2008年3月31日 星期一

[Paper Review] Similarity Search in High Dimensions via Hashing

This paper talked about the Locality-Sensitive Hashing(LSH) algorithm for the ANN search and improved over the former results to guarantee a sub-linear time complexity. LSH is a popular algorithm in the ANN field because it can provide tight theoretical estimates and upper bounds for many behaviours of the algorithm. This is useful if such assurance is appreciated or critical (e.g. real-time application).

 

The general concept of LSH is simple: if we can somehow design a hash function that could always hash close points into nearby bins, then we need only to look at a few bins when finding the nearest neighbor for one query. For different distance metrics, the design of the hash function would differ. In this paper, the author concentrate on the L1 norm and argued that L2 norm can be approximated through appropriate scaling and rotation on the data. It is interesting for me to here that but I didn't get time to read the original material. Please tell me if you can explain this :).

 

The hashing of L1 norm LSH goes in this way. We first scale the point coordinates so that the smallest seperation of each dimension exceeds one. The coordinates of each point are then discretized, "unarized" and concatnated to form a single binary vector. The LSH function would consists of several sub-functions, each sampling a number of bits from the point binary vector at pre-determined, randomly chosen positions.
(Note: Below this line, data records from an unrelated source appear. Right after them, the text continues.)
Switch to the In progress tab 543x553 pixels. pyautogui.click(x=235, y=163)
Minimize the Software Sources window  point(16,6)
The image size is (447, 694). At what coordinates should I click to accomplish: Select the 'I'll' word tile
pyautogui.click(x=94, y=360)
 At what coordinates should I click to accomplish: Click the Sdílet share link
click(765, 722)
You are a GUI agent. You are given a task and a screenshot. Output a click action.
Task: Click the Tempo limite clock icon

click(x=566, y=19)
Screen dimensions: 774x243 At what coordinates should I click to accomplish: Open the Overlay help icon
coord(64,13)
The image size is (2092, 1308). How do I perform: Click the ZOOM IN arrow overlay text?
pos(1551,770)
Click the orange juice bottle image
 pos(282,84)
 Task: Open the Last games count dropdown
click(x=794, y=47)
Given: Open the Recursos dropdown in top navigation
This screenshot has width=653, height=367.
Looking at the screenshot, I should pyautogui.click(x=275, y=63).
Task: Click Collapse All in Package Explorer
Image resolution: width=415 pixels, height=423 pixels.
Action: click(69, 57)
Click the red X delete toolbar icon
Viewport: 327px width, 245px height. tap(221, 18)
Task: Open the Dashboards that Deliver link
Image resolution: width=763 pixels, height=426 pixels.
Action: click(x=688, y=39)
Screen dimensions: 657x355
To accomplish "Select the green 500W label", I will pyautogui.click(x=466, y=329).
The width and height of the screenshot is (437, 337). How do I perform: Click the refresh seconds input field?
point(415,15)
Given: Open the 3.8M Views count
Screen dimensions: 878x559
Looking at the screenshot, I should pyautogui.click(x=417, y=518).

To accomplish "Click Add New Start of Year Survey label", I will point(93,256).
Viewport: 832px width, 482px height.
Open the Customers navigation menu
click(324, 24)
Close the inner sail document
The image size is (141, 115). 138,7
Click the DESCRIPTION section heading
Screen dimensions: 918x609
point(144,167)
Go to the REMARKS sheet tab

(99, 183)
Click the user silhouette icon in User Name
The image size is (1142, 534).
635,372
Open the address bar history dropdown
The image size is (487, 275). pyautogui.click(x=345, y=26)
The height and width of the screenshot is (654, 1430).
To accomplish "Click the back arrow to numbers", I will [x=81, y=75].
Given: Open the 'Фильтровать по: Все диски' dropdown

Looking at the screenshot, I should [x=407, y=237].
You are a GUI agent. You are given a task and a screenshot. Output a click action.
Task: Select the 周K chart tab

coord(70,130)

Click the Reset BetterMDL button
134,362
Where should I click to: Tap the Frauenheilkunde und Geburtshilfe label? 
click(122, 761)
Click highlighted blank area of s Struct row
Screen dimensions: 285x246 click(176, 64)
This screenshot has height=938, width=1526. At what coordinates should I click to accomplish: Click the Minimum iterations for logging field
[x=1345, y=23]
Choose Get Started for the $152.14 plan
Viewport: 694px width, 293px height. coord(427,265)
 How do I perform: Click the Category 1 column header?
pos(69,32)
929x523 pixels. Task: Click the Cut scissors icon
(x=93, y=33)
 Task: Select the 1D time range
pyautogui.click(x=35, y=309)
Each point is put into one hash bins according to the resulting value of each such sub-function. To deal with the huge number of possible bins, the bins are further hashed using standard hashing techniques. When ones need to find the nearest neighbor of a query point, they can go through the whole process and look only at the points in the bins indicated by hash functions. By careful choosing of the number of sub-functions and sampling positions, the LSH can guarantee a high probability of finding true nearest neighbor. In fact, LSH resembles histograms. The sub-functions of LSH are simply a collection of low-dimension histograms with the hope that the true NN would fall in the same cell as the query in at least one of them.

 

The experiments in the paper is proper. Especially, the choice of disk access measurement is brilliant because many large scale problems generates feature pools of millions to tens of billions data points, which is impossible to fill in the main memory. The question is that the error seems to climb up considerably from the first dataset to the second. I am wondering if this is a problem of LSH in dealing with large data. After all an error of 15% on the average does not sounds attractive. Another problem of LSH would be the need to determine the number of sampling position(seeing from the experiments). It is troublesome as this is not required in tree-based ANN search.

2008年3月24日 星期一

[Paper Review] Algorithms and Applications for Approximate Nonnegative Matrix Factorization

This paper is a general survey of recent advances in the NMF area. Given a non-negative matrix A, NMF is to find a pair of also non-negative matrix W and H such that the Frobenius norm of A-WH is minimized. The non-negativity has the advantage that it properly reflects some physical limitations that only non-substractive combinations of features are acceptable(for ex. topics of textual data). In this way, NMF differs from the classical SVD decomposition where no such non-negative restriction is imposed.

 

The benefits of non-negativity does not come without price. In contrary to SVD, NMF is nonconvex in both W and H and requires numerical methods that deals with non-linear optimization. According to the paper, this seems to be the core problem that researchers work on in this area. The original multiplicative update algorithm, although simple, has the problem of converging to saddle points and is very slow. General methods such like gradient descents apply to NMF, but require a good mechanism to determine stepsize. The alternating least square approach seems to be the fast method for now and enjoys the flexibility of "escaping" from zero entries due to the projection step.  Nevertheless, it may still converge to a saddle point. Thus, up to the present, it does not exist an excellent algorithm for NMF in general. Users intend for local minima should initialize the optimization with different start points and check the results for optimality.

 

In general, fundamental mathematic formulations often do not suit a specific problem, and prior knowledges of the problem should be brought in for a good solution to be got. This is even more critical in NMF because the optimal solution is not unique here. The paper addressed several common extensions to the cost function of NMF and validate the value of the most basic one(regularization on magnitudes of H or W) through experiments.  In my personal experience, the regularization(smoothness) terms are usually important factors that may affect the solution quality and require the special care.

 

The two experiments in the paper are the text mining and the spectral data analysis. The results seem quite good, but the author did not put on the comparison with other methods, so I can't judge the power of the NMF approach properly. Indeed, the result on text mining is visually similar to the one in the pLSA paper. It is shown in [1] that NMF with Frobenius norm replaced by KL divergence is essentially the same as pLSA and both kinds of problems are instances of the more general multinomial PCA problem. The connection between those methods and the performance comparison on different problems should be a good research topic.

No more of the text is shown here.